The power of support
“Give yourself grace and ask for help. Trust your gut. You can do more than you think you can. Listen to your baby and yourself; you will teach each other. You know how to do this!”
Those are just a few of the nuggets of advice that Angela Rostami, MSN, CNM, gives to mothers in her postpartum support groups. A certified nurse midwife, she also brings to the role the perspective of working in Labor and Delivery at Newton-Wellesley.
Sponsored by NWH’s Maternity Services Council, the support groups meet twice a week online and monthly in person at the Weston Public Library. They also have a robust WhatsApp community of various chat chains that offers resources and information about meet-ups in various neighborhoods so mothers can get out of the house for a coffee or a walk and feel understood, supported, and heard by their peers.
“What I see most with mothers who are struggling after their baby’s birth is a deep feeling of lack of control,” Angela says. Without the right support, “this can spiral into anxiety and depression, which in turn can feel like a painfully stuck place.”
“What I love about our support groups is getting to see the growth,” she reflects. “You see moms emerge from feelings of unsteadiness and go on to give advice and anecdotes to the newer moms who join them.”
“I may initiate a topic, but the mothers really lead the groups and support each other through the collective insight of their experiences,” she adds.
Mothers join her groups at different times—while pregnant, still in the hospital with a new infant, six months out and still struggling, or after having a third child and needing a new layer of support.

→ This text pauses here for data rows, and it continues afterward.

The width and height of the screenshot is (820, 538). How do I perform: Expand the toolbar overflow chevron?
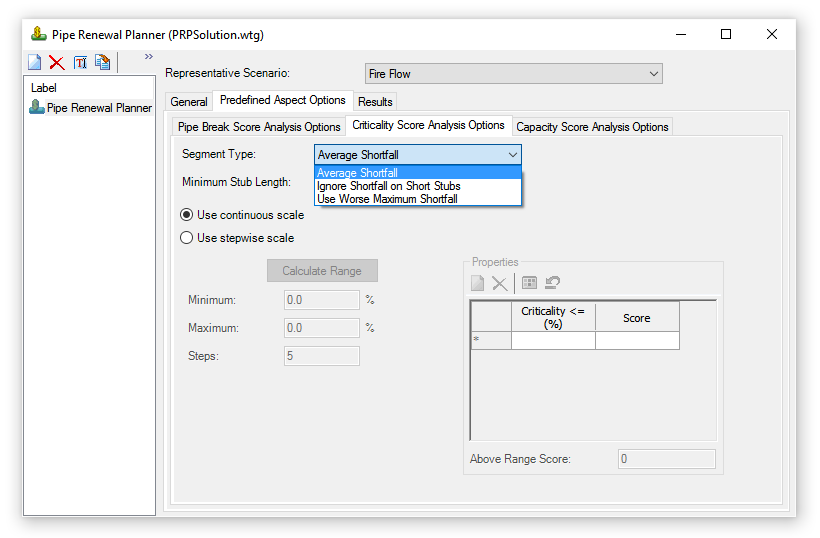point(149,57)
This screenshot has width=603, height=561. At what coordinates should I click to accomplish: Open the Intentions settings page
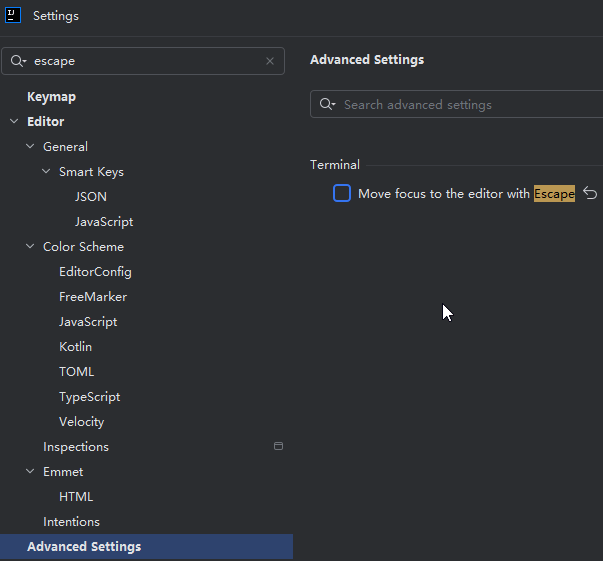click(x=71, y=522)
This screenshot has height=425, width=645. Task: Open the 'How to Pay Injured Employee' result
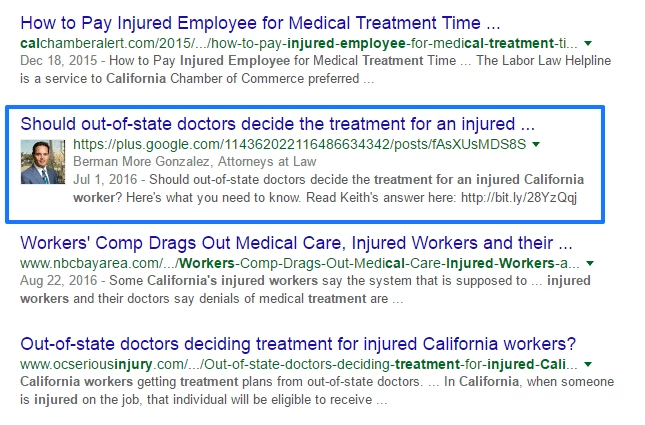pos(260,22)
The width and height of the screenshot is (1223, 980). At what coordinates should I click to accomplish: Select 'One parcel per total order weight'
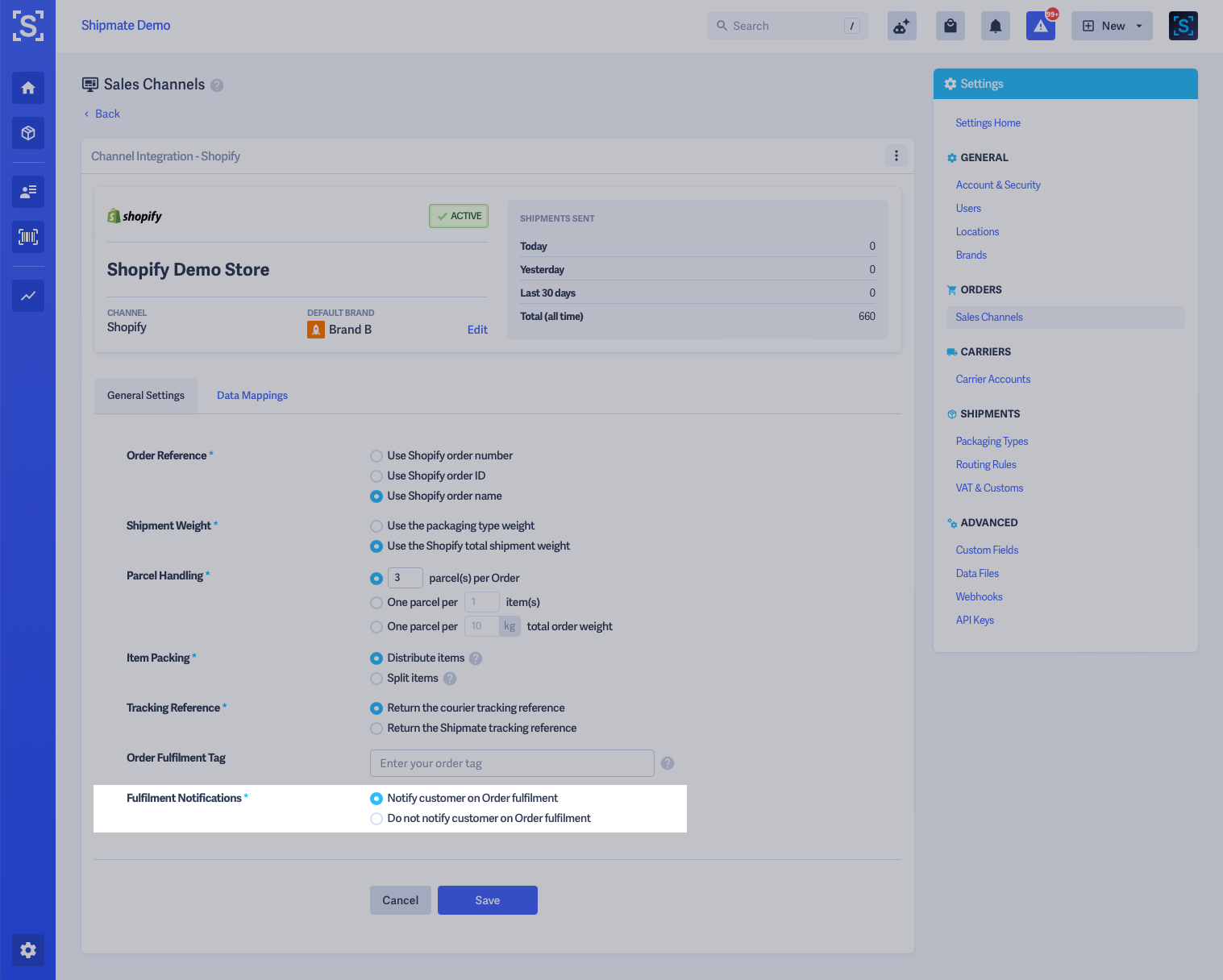pos(376,626)
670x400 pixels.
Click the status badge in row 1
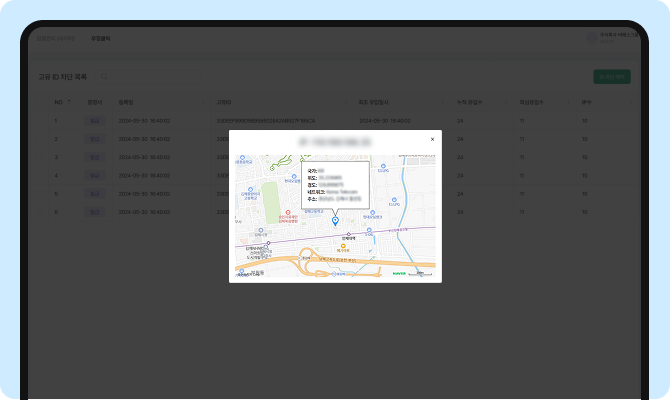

Topics of conversation can run the gamut from how to cope with guilt around not bonding with their baby, to how to ask for and accept help, to how to handle the fear of returning to work.
“Recently, we had a new mom who was really struggling with the idea of leaving the house. She had so much fear and anxiety around driving alone with her baby, keeping him safe outside the cocoon of home,” says Angela. “Another mom who was attending again after the birth of her second child jumped right in to help. She had had the same fears after having her first child. The group had helped her take baby steps—sit in the back yard with baby, sit in the car with baby, and so forth—until she had the confidence to take that first drive alone with her newborn. Just listening to the veteran mother, you could see relief and hope spread over the new mom’s face.”
Angela reminds her new mothers that there is no one correct way to mother.
“Every family unit—every mom, baby, partner—is unique,” she says. “I love working with these moms; they are strong, and they empower each other, and in so doing, themselves.”